Neurotrope Announces $22.5 Million Registered Direct Offering
The Above the Market Financing Was Led by Existing Investors
NEW YORK, NEW YORK, December 17, 2018 — Neurotrope, Inc. (Nasdaq:NTRP) today announced the pricing of a registered direct offering of 5,012,677 shares of common stock and warrants to purchase up to an aggregate of 5,012,677 shares of common stock to institutional and other accredited investors. Each share of common stock is being sold together with a warrant to purchase one share of common stock for a combined purchase price of $4.495, resulting in gross proceeds of approximately $22.5 million. The warrants will be exercisable at a price of $4.37 per share beginning six months following the date of issuance and will expire five years thereafter. The shares of common stock and the warrants will be immediately separable and will be issued separately. The offering is expected to close on or about December 19, 2018, subject to customary closing conditions.
The offering was led by existing investors. Katalyst Securities LLC and Maxim Group LLC acted as financing consultants for the offering. GP Nurmenkari Inc. acted as a placement agent for the offering.
The securities are being sold pursuant to a shelf registration statement on Form S-3 that was previously filed with the Securities and Exchange Commission (SEC) and declared effective on April 21, 2017. A final prospectus supplement related to the offering will be filed with the SEC, and will be available on the SEC’s website located at http://www.sec.gov and may also be obtained from GP Nurmenkari Inc., 22 Elizabeth Street Sono Square, Suite 1J, Norwalk, CT 06854 or by calling (212) 447-5550.
This press release shall not constitute an offer to sell or the solicitation of an offer to buy these securities, nor shall there be any sale of these securities in any state or other jurisdiction in which such offer, solicitation or sale would be unlawful prior to the registration or qualification under the securities laws of any such state or other jurisdiction.
Neurotrope is at the forefront of developing a new approach to combating AD and other neurodegenerative diseases. The Company’s world-class science offers the potential to realize a paradigm shift to overcome one of today’s most challenging clinical problems — finding a way to slow or even prevent the progression of AD.
In addition to the Company’s Phase 2 trial of Bryostatin-1 in advanced AD, Neurotrope has also conducted preclinical studies of Bryostatin-1 as a potential treatment for rare diseases and brain injury, including Fragile X syndrome, multiple sclerosis, stroke, Niemann-Pick Type C disease, Rett syndrome, and traumatic brain injury. The FDA has granted Orphan Drug Designation to Neurotrope for Bryostatin-1 as a treatment for Fragile X. Bryostatin-1 has already undergone testing in more than 1,500 people in cancer studies, thus creating a large safety data base that will further inform clinical trial designs.
Please visit www.neurotrope.com for further information.

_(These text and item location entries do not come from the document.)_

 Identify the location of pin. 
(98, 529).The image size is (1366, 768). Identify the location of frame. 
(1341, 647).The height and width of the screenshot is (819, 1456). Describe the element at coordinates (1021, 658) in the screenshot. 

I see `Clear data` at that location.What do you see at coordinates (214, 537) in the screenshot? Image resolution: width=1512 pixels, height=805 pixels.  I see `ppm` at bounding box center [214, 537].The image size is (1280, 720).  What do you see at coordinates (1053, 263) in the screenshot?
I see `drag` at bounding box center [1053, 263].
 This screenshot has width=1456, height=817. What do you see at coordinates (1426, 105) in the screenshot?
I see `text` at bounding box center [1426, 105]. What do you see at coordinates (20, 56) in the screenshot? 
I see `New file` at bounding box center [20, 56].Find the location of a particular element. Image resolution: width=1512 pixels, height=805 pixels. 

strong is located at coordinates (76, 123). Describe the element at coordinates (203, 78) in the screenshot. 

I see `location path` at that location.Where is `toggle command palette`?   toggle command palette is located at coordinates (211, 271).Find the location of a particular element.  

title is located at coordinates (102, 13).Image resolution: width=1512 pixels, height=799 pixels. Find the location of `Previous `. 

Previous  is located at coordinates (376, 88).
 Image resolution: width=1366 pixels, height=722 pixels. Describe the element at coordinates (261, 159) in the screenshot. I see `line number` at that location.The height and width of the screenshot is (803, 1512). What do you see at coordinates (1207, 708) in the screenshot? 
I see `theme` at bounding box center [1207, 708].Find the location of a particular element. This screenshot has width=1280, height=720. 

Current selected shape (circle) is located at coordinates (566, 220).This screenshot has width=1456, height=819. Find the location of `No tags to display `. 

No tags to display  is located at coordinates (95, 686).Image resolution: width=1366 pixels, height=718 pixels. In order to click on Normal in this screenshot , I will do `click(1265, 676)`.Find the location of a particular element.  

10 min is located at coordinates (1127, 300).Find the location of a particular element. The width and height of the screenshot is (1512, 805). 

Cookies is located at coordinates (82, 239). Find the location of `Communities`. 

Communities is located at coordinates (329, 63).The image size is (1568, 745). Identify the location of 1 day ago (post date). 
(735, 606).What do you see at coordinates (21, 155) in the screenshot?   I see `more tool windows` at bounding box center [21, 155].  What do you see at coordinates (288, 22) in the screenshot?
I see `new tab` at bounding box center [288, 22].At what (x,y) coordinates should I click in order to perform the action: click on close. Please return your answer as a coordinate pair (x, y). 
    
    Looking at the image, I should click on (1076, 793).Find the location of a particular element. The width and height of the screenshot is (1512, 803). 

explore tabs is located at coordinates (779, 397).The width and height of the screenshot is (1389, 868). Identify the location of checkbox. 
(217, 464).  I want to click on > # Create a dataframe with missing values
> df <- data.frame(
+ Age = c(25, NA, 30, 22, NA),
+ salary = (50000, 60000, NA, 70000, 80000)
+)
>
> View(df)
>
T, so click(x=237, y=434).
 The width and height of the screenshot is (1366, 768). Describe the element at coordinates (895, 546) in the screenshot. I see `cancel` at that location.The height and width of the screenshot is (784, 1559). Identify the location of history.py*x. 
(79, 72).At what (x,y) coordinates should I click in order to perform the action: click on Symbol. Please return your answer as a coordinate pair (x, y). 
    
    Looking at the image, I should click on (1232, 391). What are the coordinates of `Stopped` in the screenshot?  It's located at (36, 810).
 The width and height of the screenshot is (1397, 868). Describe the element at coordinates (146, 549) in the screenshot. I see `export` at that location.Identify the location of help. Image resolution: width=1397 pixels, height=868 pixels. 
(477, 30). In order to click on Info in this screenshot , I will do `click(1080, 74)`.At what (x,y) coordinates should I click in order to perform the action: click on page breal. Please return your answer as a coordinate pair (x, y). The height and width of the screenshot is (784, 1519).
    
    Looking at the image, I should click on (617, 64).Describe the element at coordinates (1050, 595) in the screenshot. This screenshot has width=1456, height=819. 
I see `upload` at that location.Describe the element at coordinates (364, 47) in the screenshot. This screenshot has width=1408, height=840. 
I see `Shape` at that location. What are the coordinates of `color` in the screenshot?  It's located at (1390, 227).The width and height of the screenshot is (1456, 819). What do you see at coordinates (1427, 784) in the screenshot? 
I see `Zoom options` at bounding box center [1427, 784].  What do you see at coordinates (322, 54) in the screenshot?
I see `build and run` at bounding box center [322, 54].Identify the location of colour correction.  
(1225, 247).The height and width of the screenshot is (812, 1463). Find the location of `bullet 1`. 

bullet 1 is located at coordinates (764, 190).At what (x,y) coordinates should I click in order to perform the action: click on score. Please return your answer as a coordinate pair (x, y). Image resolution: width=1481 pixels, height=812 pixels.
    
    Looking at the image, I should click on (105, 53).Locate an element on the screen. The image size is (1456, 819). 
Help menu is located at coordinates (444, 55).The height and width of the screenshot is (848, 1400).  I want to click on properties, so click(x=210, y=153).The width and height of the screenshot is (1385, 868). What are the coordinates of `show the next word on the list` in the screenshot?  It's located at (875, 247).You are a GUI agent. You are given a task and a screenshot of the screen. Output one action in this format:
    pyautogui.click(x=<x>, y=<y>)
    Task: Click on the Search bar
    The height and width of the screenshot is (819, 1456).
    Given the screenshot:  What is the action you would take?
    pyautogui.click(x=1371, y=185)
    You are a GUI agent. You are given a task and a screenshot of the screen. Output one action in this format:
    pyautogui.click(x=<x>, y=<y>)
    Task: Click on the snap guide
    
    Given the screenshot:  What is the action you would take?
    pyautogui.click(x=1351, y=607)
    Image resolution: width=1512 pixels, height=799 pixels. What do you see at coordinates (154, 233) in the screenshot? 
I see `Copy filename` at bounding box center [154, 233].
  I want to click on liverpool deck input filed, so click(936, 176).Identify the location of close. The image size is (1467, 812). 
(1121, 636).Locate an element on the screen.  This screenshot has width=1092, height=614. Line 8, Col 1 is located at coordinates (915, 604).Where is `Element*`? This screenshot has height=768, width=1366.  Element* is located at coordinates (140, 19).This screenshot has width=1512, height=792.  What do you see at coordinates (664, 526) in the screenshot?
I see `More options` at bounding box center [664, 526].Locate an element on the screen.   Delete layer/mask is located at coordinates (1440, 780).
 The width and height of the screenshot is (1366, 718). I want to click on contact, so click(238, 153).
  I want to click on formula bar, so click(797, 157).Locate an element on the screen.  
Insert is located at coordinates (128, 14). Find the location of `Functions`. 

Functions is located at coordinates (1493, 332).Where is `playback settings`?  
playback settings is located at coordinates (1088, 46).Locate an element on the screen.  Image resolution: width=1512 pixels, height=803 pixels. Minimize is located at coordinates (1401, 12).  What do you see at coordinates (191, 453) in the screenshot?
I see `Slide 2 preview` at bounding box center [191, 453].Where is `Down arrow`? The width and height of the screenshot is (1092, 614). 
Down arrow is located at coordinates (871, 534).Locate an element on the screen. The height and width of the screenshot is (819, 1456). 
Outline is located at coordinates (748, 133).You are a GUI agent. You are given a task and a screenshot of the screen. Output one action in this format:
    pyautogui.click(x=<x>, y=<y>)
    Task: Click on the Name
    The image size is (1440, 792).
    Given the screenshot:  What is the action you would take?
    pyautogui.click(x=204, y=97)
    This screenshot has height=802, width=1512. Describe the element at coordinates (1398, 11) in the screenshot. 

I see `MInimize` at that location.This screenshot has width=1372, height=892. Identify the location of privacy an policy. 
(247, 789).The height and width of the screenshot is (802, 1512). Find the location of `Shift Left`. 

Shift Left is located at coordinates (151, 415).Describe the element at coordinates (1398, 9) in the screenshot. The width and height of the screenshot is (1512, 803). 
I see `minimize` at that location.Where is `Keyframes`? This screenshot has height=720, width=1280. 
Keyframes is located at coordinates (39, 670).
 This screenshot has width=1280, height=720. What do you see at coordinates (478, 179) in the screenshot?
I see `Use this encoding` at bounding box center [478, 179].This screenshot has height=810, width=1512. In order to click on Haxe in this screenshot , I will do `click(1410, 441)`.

Any statements contained in this press release that do not describe historical facts may constitute forward-looking statements. These forward-looking statements include statements regarding the Phase 2 study and further studies, and continued development of use of Bryostatin-1 for Alzheimer’s dementia and other cognitive diseases. Such forward-looking statements are subject to risks and uncertainties and other influences, many of which the Company has no control over. There can be no assurance that the clinical program for Bryostatin-1 will be successful in demonstrating safety and/or efficacy that we will not encounter problems or delays in clinical development, or that Bryostatin-1 will ever receive regulatory approval or be successfully commercialized. Actual results and the timing of certain events and circumstances may differ materially from those described by the forward-looking statements as a result of these risks and uncertainties. Additional factors that may influence or cause actual results to differ materially from expected or desired results may include, without limitation, the Company’s inability to obtain adequate financing, the significant length of time associated with drug development and related insufficient cash flows and resulting illiquidity, the Company’s patent portfolio, the Company’s inability to expand the Company’s business, significant government regulation of pharmaceuticals and the healthcare industry, lack of product diversification, availability of the Company’s raw materials, existing or increased competition, stock volatility and illiquidity, and the Company’s failure to implement the Company’s business plans or strategies. These and other factors are identified and described in more detail in the Company’s filings with the SEC, including the Company’s Annual Report on Form 10-K for the year ended December 31, 2017, and on Form 10-Q for the quarter ended September 30, 2018. The Company does not undertake to update these forward-looking statements.